The sheds, built by building contractor TJ Garahy, are delivering the goods in terms of adaptability, comfort and labour efficiency.

PICTURE ONE

The distant shed was put up four years ago. It has no tank, a solid floor, and no internal pillars. It is multi-purpose - and in use all year.

The shed on the left was built last autumn. It has a slatted passage at the feed rail. Behind it, and separated by a mass concrete wall, is a bedded area running along the shed’s eight bays.

PICTURE TWO

This first four bay shed was put up with the intention that one end would winter heifer weanlings and the other would house farm yard dung (fym). The fym is now stored in an unused silage pit. Effluent from both the fyn and the sheds are piped to a nearby storage tank.

This shed is used to winter weanlings and calves. In summer it is used to store grain straw and fertilizer. “It’s in use all year round,” John Murphy said.

“That’s the advantage of a solid floor.” Flexibility is helped by the following:

  • The roof is a portal frame meaning there are no internal pillars, This allows easier storage of straw and parking of machinery, etc.
  • One inch holes, left in the mass concrete walls during construction, are used to hang internal gates. John has set up a system of gates hanging from gates, crossing from the back wall to the feed barrier at the front.

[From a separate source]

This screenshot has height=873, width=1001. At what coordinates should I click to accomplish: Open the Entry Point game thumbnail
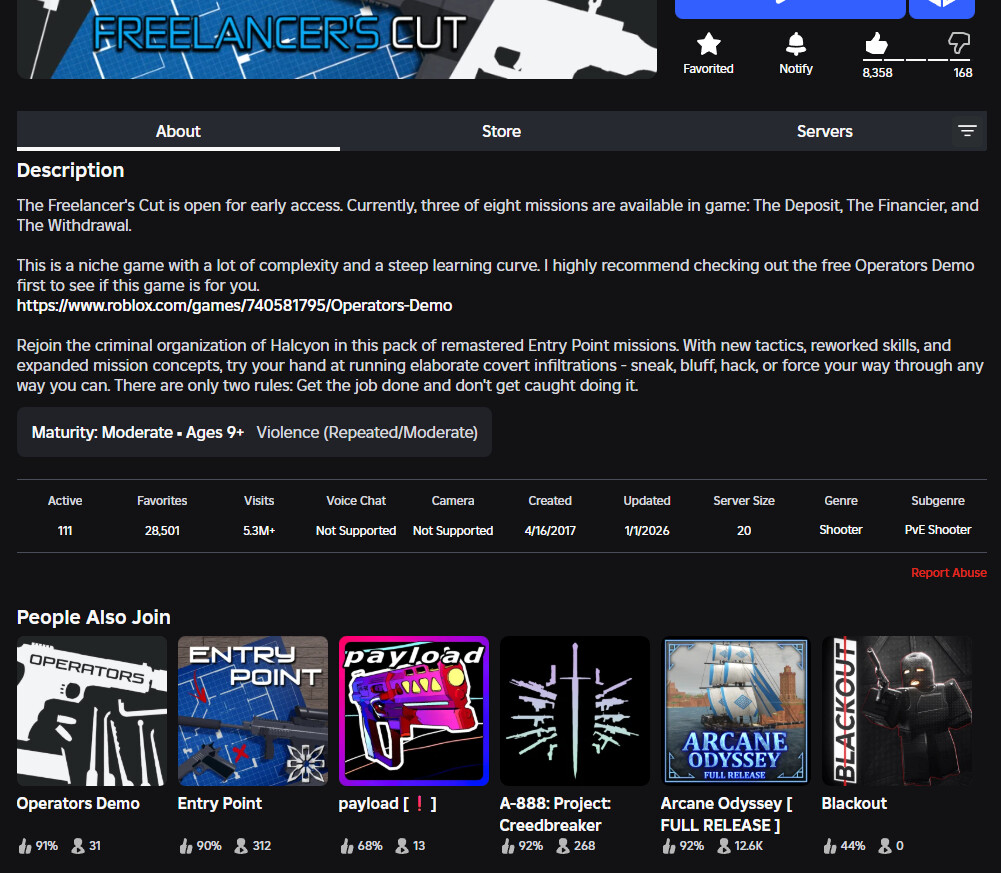[253, 711]
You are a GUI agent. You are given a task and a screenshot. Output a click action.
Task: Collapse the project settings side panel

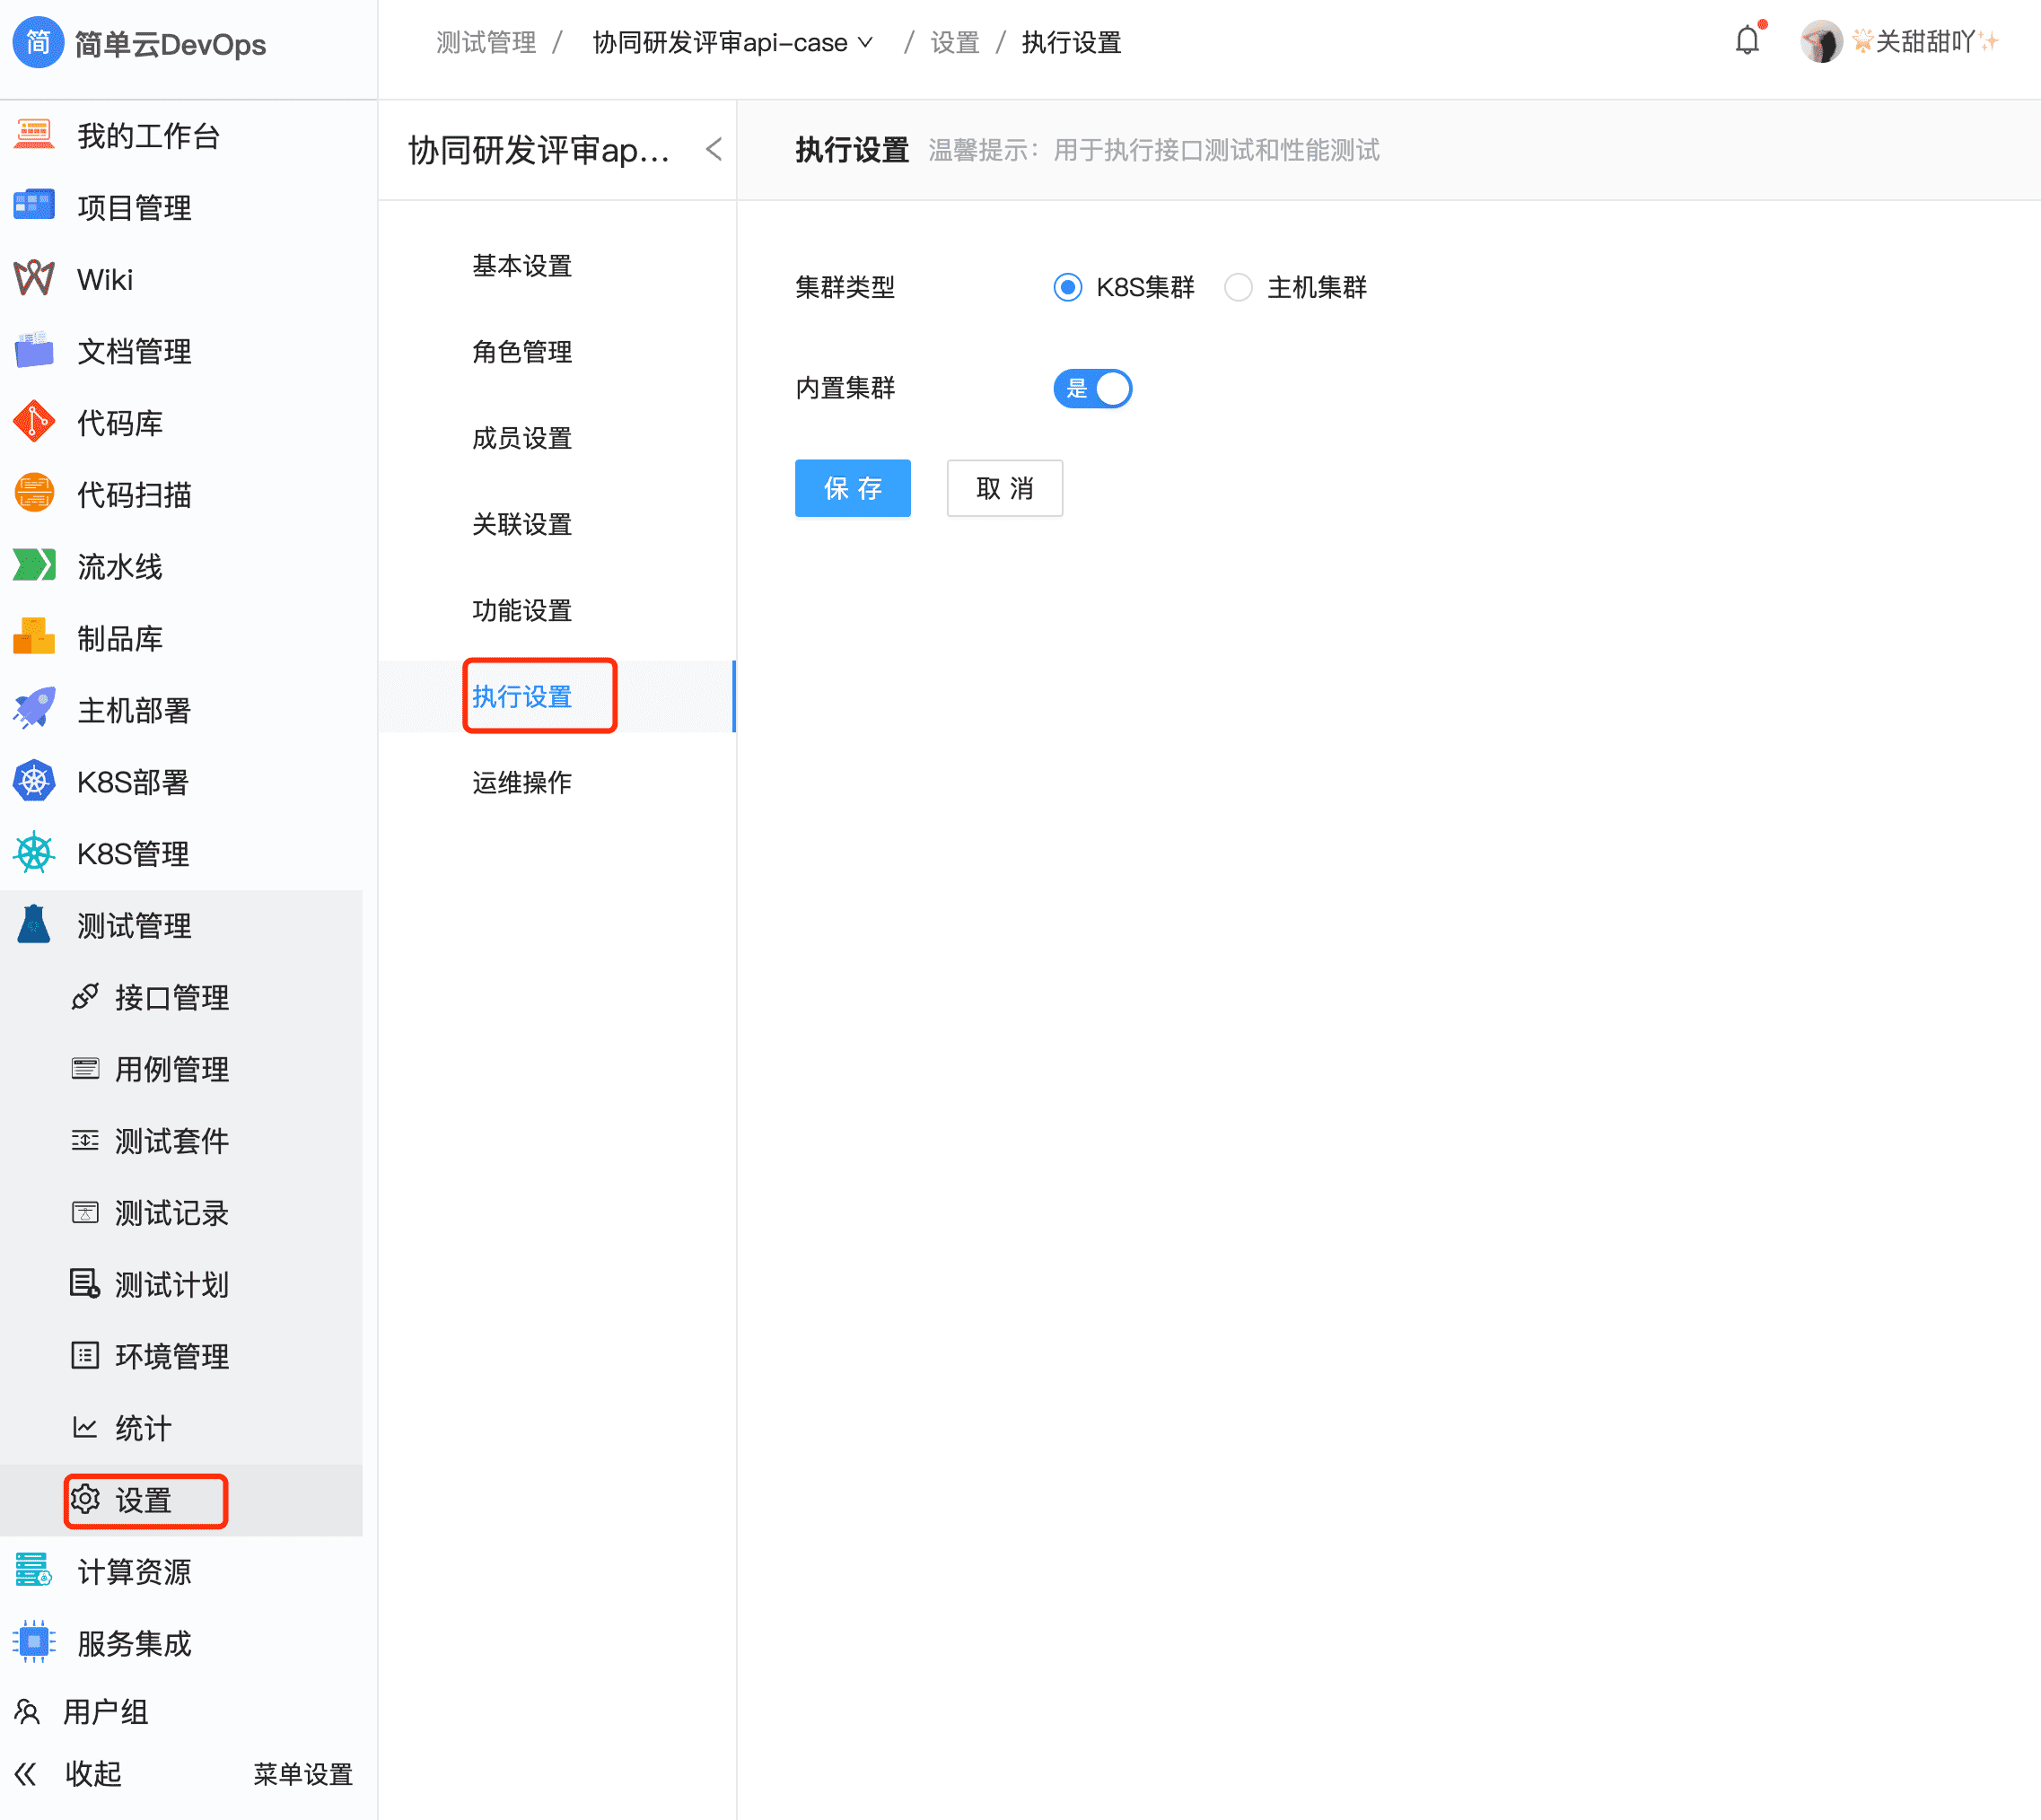click(713, 149)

  • All these internal gates swing back to the wall, out of the way for easy cleaning and for quick taking down of pens.
  • The near gable end of the shed has good access by means of two wide sliding doors. This allows for easy cleaning out of dirty straw from the barrier area each week in winter. John drives the loading shovel in and pulls out the straw with the bucket. The roof spans 50 feet.
  • The shed has lots of ventilation. Air comes in through the open front and through the vented sheeting over the rear wall and at the far gable end. There is a ridge canopy to allow stale air to exit.

    PICTURE THREE

    With a portal frame, the rafters are supported only by the pillars. Apex bracing at the top of the roof where the two rafters meet, and knee bracing where the rafters sit on the pillars, provide strength. Straw bales can be stacked into the roof, and high machinery or loads can be driven into the shed.

    This is a well made roof. The X-shaped cross bracing between rafters is in place the first and last bays. There are two clear sheets per bay for light, two lamps inside and one outside.

    PICTURE FOUR

    Here, from the rear, we can see the new shed which was finished last autumn. It’s an eight bay single, with a 40 foot span. John Murphy reckons that if he expands cow numbers he may, at some future stage, build a similar shed to face it, making a double, with a roofed feed passage in the centre.

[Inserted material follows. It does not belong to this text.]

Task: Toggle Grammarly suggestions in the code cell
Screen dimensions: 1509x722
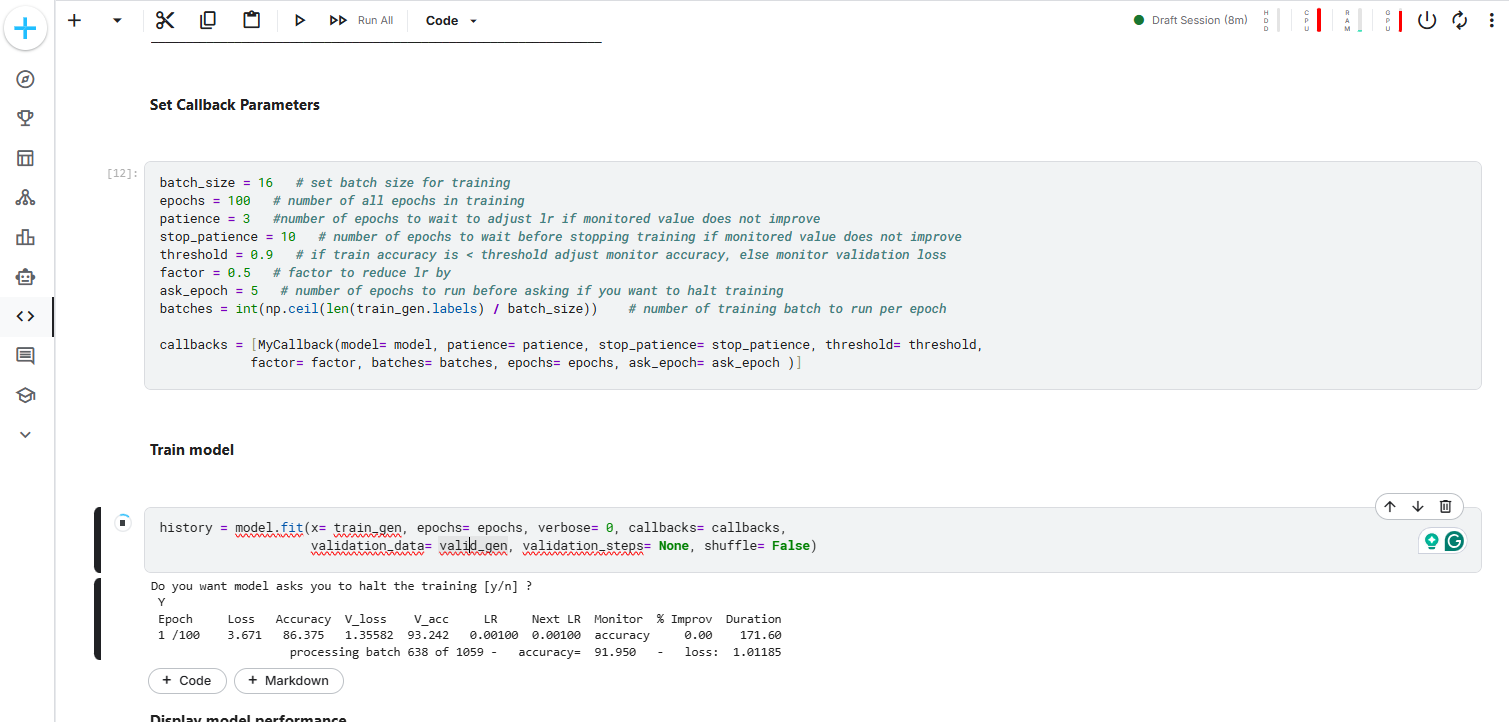Action: [x=1452, y=540]
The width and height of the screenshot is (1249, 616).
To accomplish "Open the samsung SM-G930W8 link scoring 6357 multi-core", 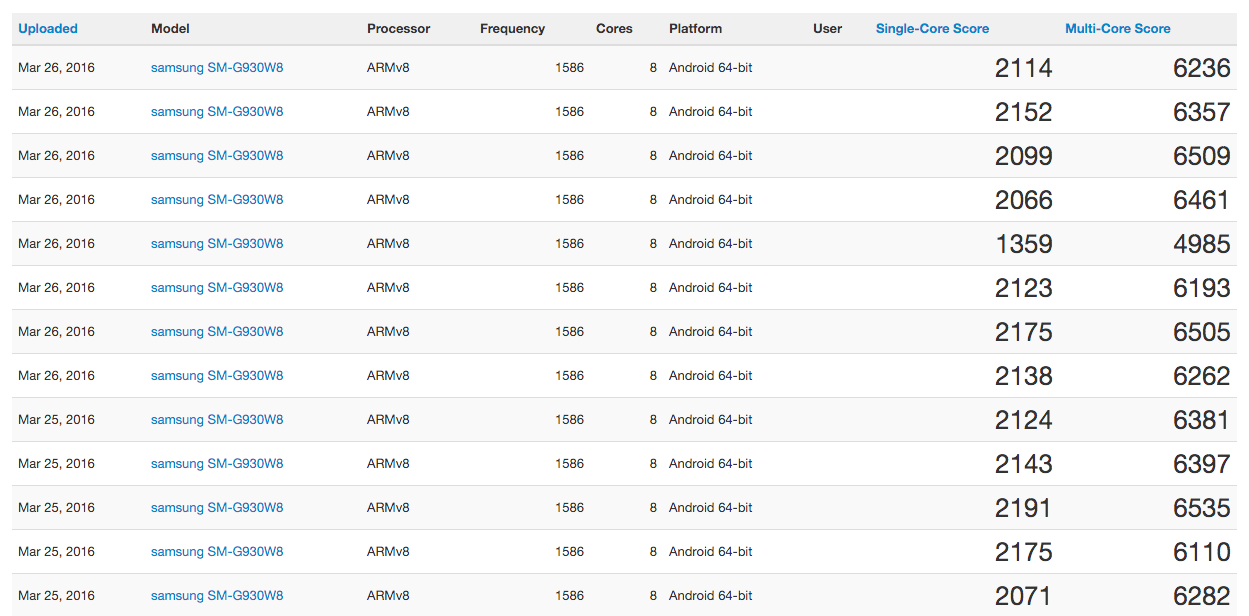I will point(217,112).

    We can see that the drinking troughs in this shed are outside the back wall and there are windows in the wall for the cows to lean out and drink.

    PICTURE FIVE

    This shed is laid out as a slatted passage beside the feed barrier and a bedded area behind. The shed is used for wintering dairy cows, wean- lings and in calf heifers. Again, there are no internal pillars. John Murphy had stub pillars on to which he hangs barrier gates.

    The large sliding door at the gable end allows easy cleaning of the bedded area with the farm’s loading shovel.

    John Murphy opted for a concrete wall to separate the bedded and slatted areas. This minimises the amount of straw pulled out through the slats, it allows the cattle to be locked on the slats, when bedding or cleaning out the shed and it also facilitates easy movement of stock between the pens.

    In the near future, John reckons that if he expands numbers he may house some cows in this shed right through the summer. He is limited in the amount of grass he has around at the home yeard.

    His grazing platform includes leased ground, “but that could go at any time”.

    In this scenario he would keep the fresher cows on grass.

    PICTURE SIX

    There are a number of advantages to drinking troughs sited outside the shed, They stay clean and free of dung. They don’t interfere with cleaning out of the bedding by the loader. There is no drinker or pipes to be broken by cattle and no risk of leaks down into the tank.

    PICTURE SEVEN

    John Murphy farms in Craanford, Co Wexford. His 90-year-old father Peter is retired but active on the farm. The farm has one full-time employee, Billy Greene, and one part-time, local Dairy farmer, Patrick Kavanagh. John supplies Glanbia and represents north Wexford, east Wicklow on the management board.

    Straw bedding works well for John and is readily available in Wexford.

    John plans to purchase a straw chopper for next winter, this will result in 30% to 40% less straw usage and bedding can be completed without having to enter the sheds, as the chopper will fire the straw over the tanks and into the bedded area from the feed passage.

    John finds les work with the straw system than the cubical system. Cubicals are very labour intensive and they are never really clean. “He has a 160 space cubicle house on the farm for the dairy cows.

    The four bay bedded shed cost €50,000 when built four years ago. “We gave away the grant,” he comments.

    The metal work of the new shed, finished last autumn, cost €31,000 including VAT. The underground slatted tank had been put in place before hand. Concreting work was completed by A. Waldron and sons.